A defendant may remove an action only if none of the defendants is a citizen in
the State in which the matter was brought. See 28 U.S.C. § 1441(b)(2). “In other words,
the forum defendant rule disallows federal removal premised on diversity in cases
where the primary rationale for diversity jurisdiction—to protect defendants against
presumed bias of local courts—is not a concern because at least one defendant is a
citizen of the forum state.” Morris v. Nuzzo, 718 F.3d 660, 665 (7th Cir. 2013).
But that’s not the end of the matter. “While the plaintiff, in good faith, may
proceed in the state courts upon a cause of action which he alleges to be joint, . . . the
federal courts should not sanction devices intended to prevent removal to a Federal
court[.]” Morris v. Nuzzo, 718 F.3d 660, 670 (7th Cir. 2013) (quoting Wecker v. Nat’l
Enameling & Stamping Co., 204 U.S. 176, 186 (1907)). That means that the forum
defendant rule does not prevent removal where a defendant was joined “solely for the
purpose of defeating federal diversity jurisdiction.” Schwartz v. State Farm Mut. Auto.
Ins. Co., 174 F.3d 875, 878 (7th Cir. 1999) (citing Gottlieb v. Westin Hotel, 990 F.2d 323, 327
(7th Cir. 1993)). To establish fraudulent joinder, a removing defendant must show that,
after resolving all issues of fact and law in favor of the plaintiff, the plaintiff cannot
establish a cause of action against the in-state defendant.” Id. In other words, a
defendant must show that the plaintiff’s claim has “no chance of success[.]” Poulos v.
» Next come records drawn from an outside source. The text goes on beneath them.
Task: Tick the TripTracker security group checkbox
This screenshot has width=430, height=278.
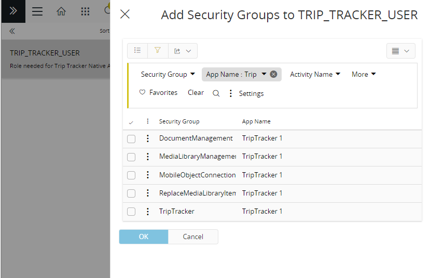Action: (x=131, y=212)
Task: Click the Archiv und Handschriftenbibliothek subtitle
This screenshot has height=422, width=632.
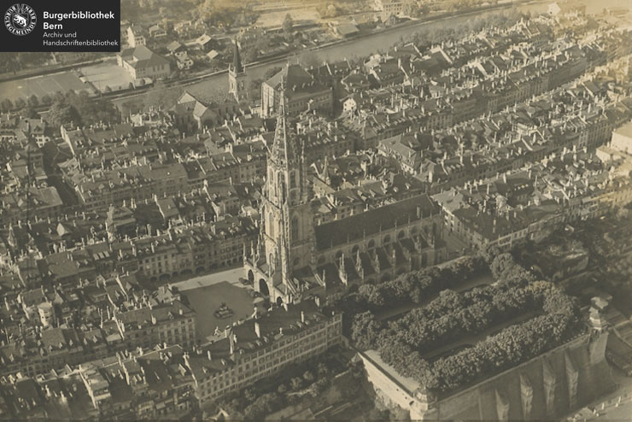Action: click(79, 38)
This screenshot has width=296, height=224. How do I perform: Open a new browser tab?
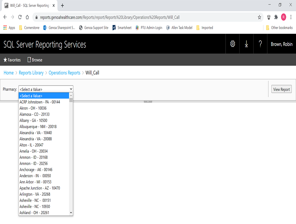(62, 5)
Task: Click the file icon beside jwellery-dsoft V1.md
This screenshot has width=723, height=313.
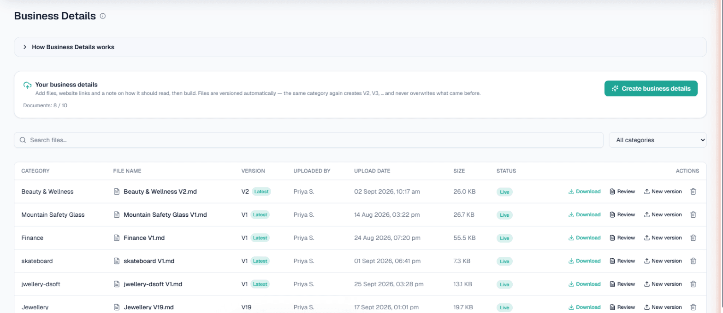Action: (117, 284)
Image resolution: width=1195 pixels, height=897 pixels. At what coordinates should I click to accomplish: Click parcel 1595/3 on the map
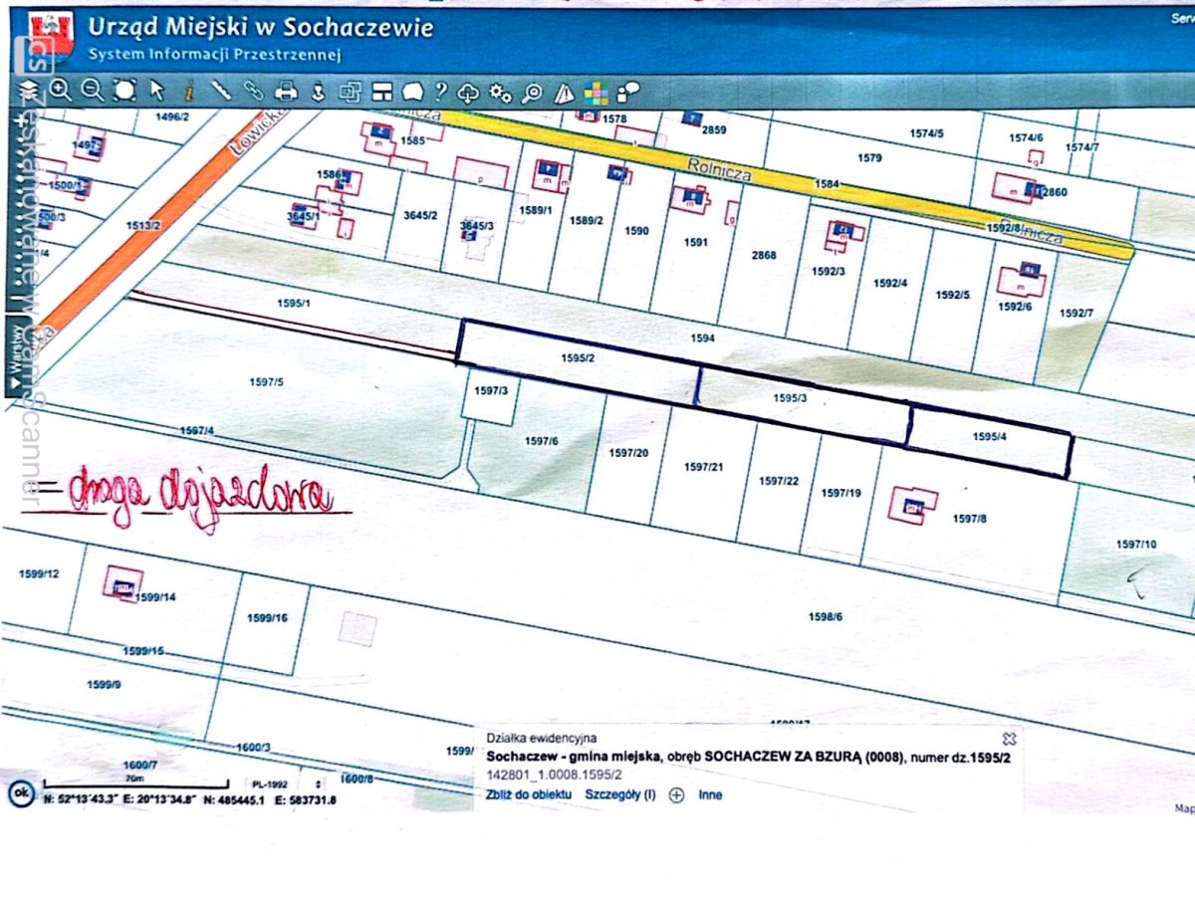point(790,398)
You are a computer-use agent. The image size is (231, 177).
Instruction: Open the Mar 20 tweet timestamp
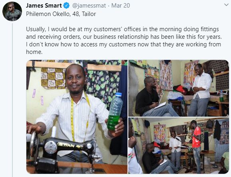tap(121, 6)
Naas Foods, Inc., 959 F.2d 69, 73 (7th Cir. 1992). This is a “heavy burden.” Id.
The defendants claim Witzman has been fraudulently joined here to prevent
removal. Specifically, the defendants argue that, because Witzman was just a manager
of the Love’s store, he had no ability or duty to construct sidewalk curbs or handrails
and owed no duty to business invitees. (DE 15 at 3-4.) They also note that the complaint
fails to demand specific relief from Witzman. (Id.) But that’s just not enough to carry
the heavy burden of showing that Witzman is not a properly joined party in interest, as
required for operation of the forum defendant rule. See 28 U.S.C. § 1441(a)(2). The
defendants acknowledge that Witzman was responsible for “overseeing general
maintenance and cleaning[,]” and the complaint alleges that Witzman was “negligent
and careless” in those duties. (See DE 15 at 4; DE 6 at 1-2.) What if, for example, the
condition that caused Allen’s injury was obvious and Witzman blithely ignored it?
What if there were signs made by the corporate office and sent to the local store in
Woodburn that warned patrons of the danger, but Witzman decided that putting up the
signs was too much of a bother? These are instances (and others come to mind) in which
Witzman might be found negligent. In short, it’s a stretch to say that Allen has “no
chance of success” against Witzman.
It’s worth pointing out that the rationale for allowing a defendant to remove an
action to federal court doesn’t exist here, making remand even more appropriate. The
rationale is the possibility that a state court would favor an in-state plaintiff in an action
against an out-of-state defendant, but such bias is unlikely here because the plaintiff is
not a resident or citizen of Indiana.
Finally, Allen makes no request for attorneys fees pursuant to 18 U.S.C. § 1447(c).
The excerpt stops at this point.